FIGURE 5Immunological markers of lung injury. Panel (a) demonstrates BALF protein concentrations in both “split” ventilation and standard ventilation groups of injured and uninjured animals. BALF protein levels were low in all groups at T0 (pre‐injury). Significant increases in BALF protein from baseline were observed in both “split” and standard ventilation groups of injured animals at T1 and T2 (p = 0.001). There was no significant difference between “split” and standard ventilation groups. Panel (b) displays bronchoalveolar lavage fluid (BALF) levels of interleukin 6 (IL‐6) in both “split” ventilated and conventionally ventilated injured and uninjured animals. IL‐6 values were low in all groups at T0 (pre‐injury). Levels remain low immediately after injury at T1 in all groups.

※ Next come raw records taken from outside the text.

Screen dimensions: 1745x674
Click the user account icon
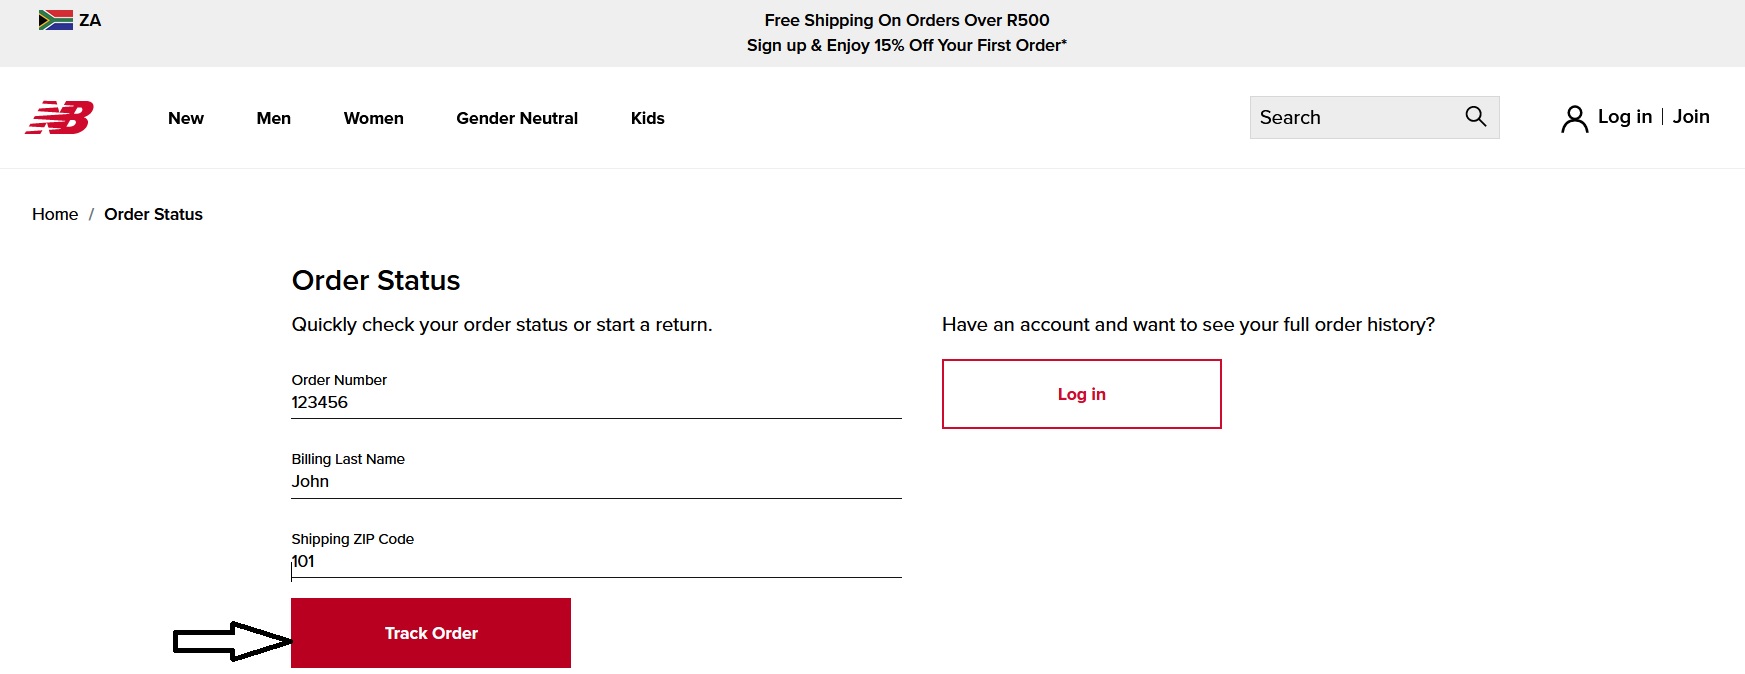[x=1574, y=119]
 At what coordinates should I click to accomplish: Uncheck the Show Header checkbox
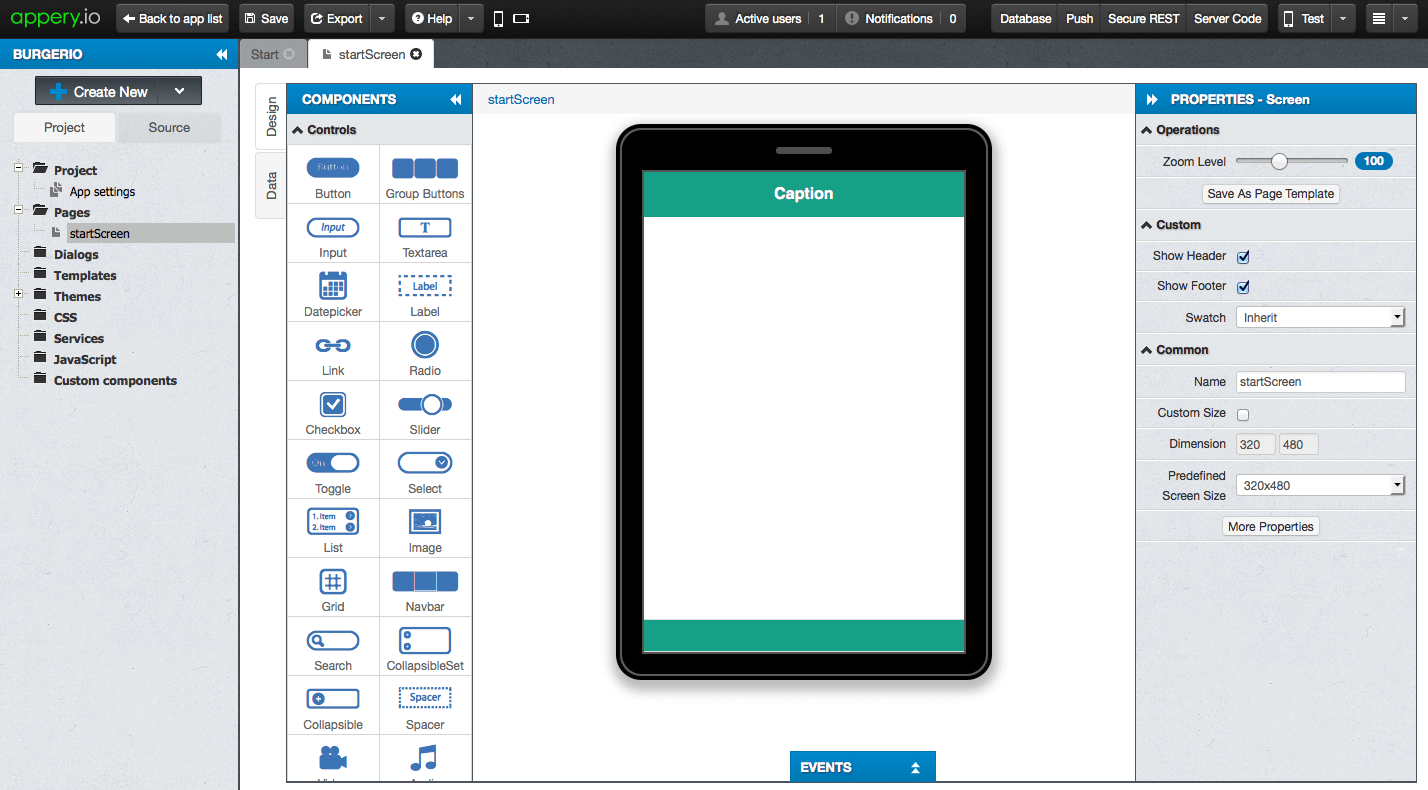pos(1244,257)
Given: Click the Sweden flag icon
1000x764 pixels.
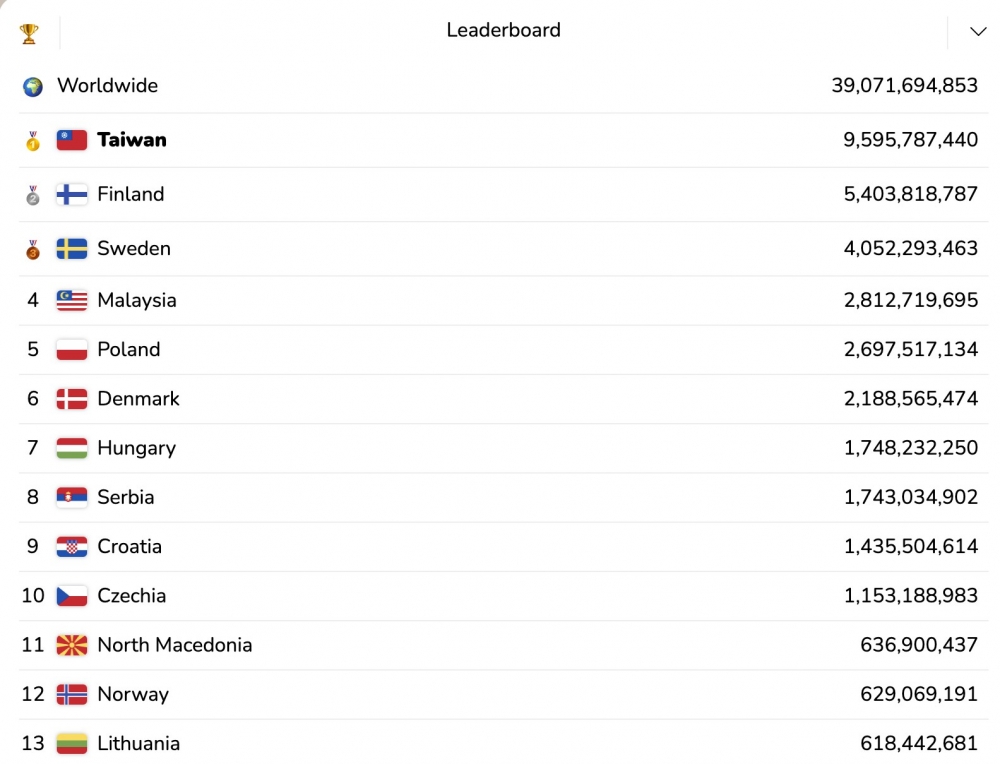Looking at the screenshot, I should (72, 249).
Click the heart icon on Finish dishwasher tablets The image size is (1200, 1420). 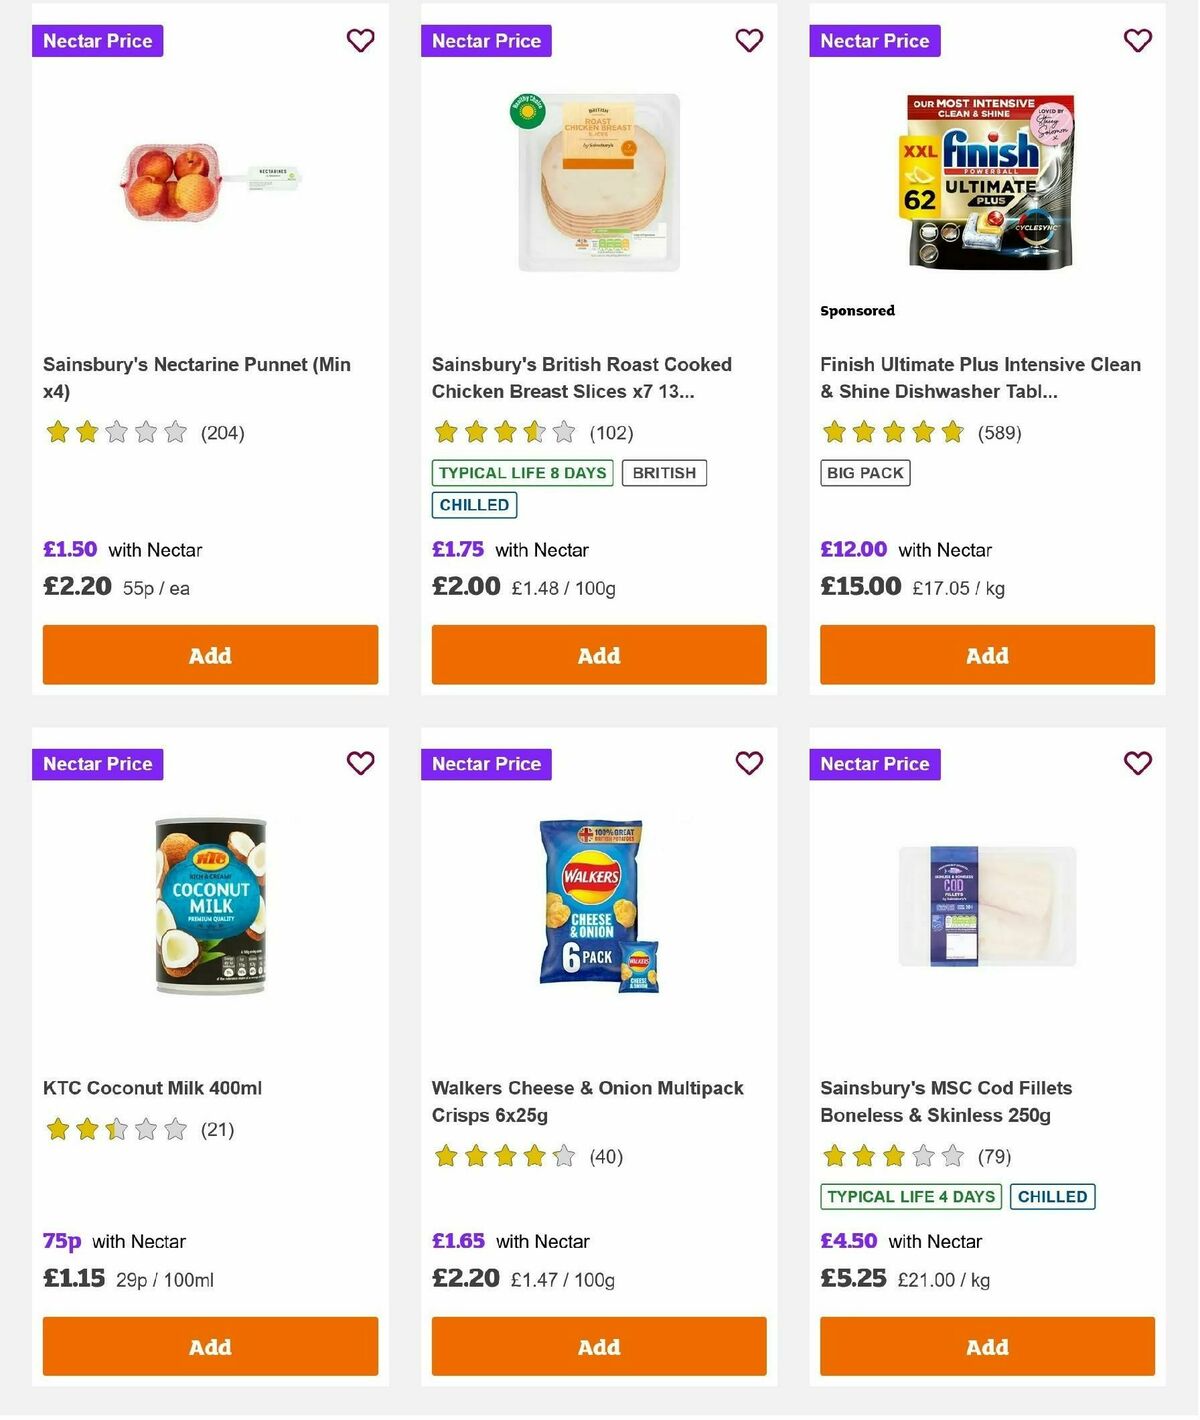tap(1137, 40)
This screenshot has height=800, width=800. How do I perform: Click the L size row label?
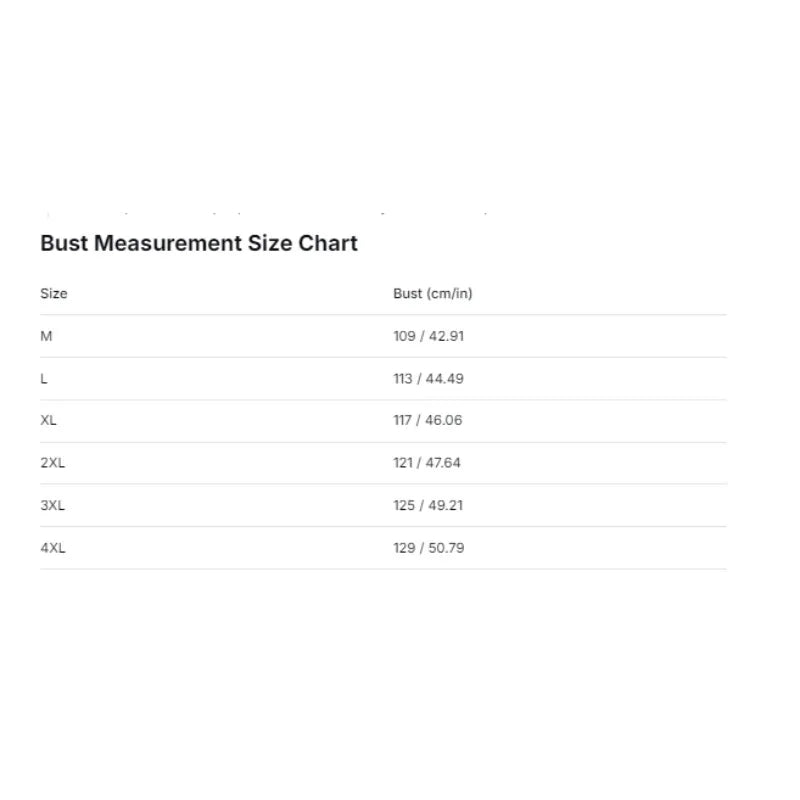(44, 379)
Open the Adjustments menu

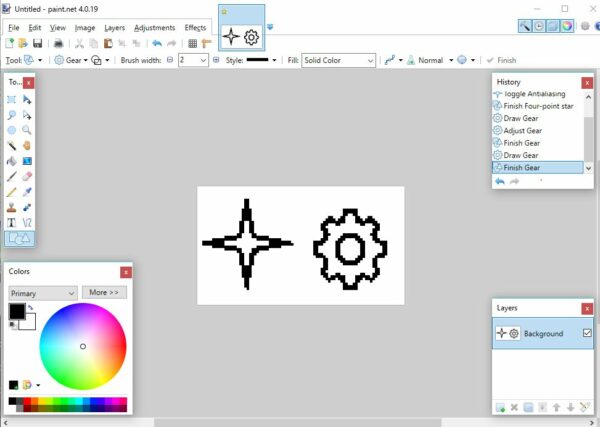pyautogui.click(x=154, y=28)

At T2, following 6 h of ventilation, significant increases in IL‐6 levels were noted in both “split” ventilated injured animals and the standard ventilation group of injured animals compared to uninjured control groups (p = 0.006). There was no significant difference between animals who received “split” ventilation and standard ventilation in both the uninjured and injured groups at T2. Panel (c) displays bronchoalveolar lavage fluid (BALF) levels of tumor necrosis factor‐alpha (TNFα) in both the “split” ventilated and standard ventilation groups of injured and uninjured animals. There was no significant difference in BALF TNFα levels between animals who received “split” and standard ventilation in both the uninjured and injured groups at any timepoint. Panel (d) displays bronchoalveolar lavage fluid (BALF) levels of interleukin 10 (IL‐10) in both “split” and standard ventilation groups of injured and uninjured animals. There was no significant difference in BALF IL‐10 levels between animals who received “split” and standard ventilation in both the uninjured and injured groups at any timepoint. SVU = Single (“Standard”) Ventilator Uninjured (n = 5); SVI = Single (“Standard”) Ventilator Injured (n = 5); CVU = Combi‐Ventilate (“Split”) Uninjured (n = 10); CVI = Combi‐Ventilate (“Split”) Injured (n = 10).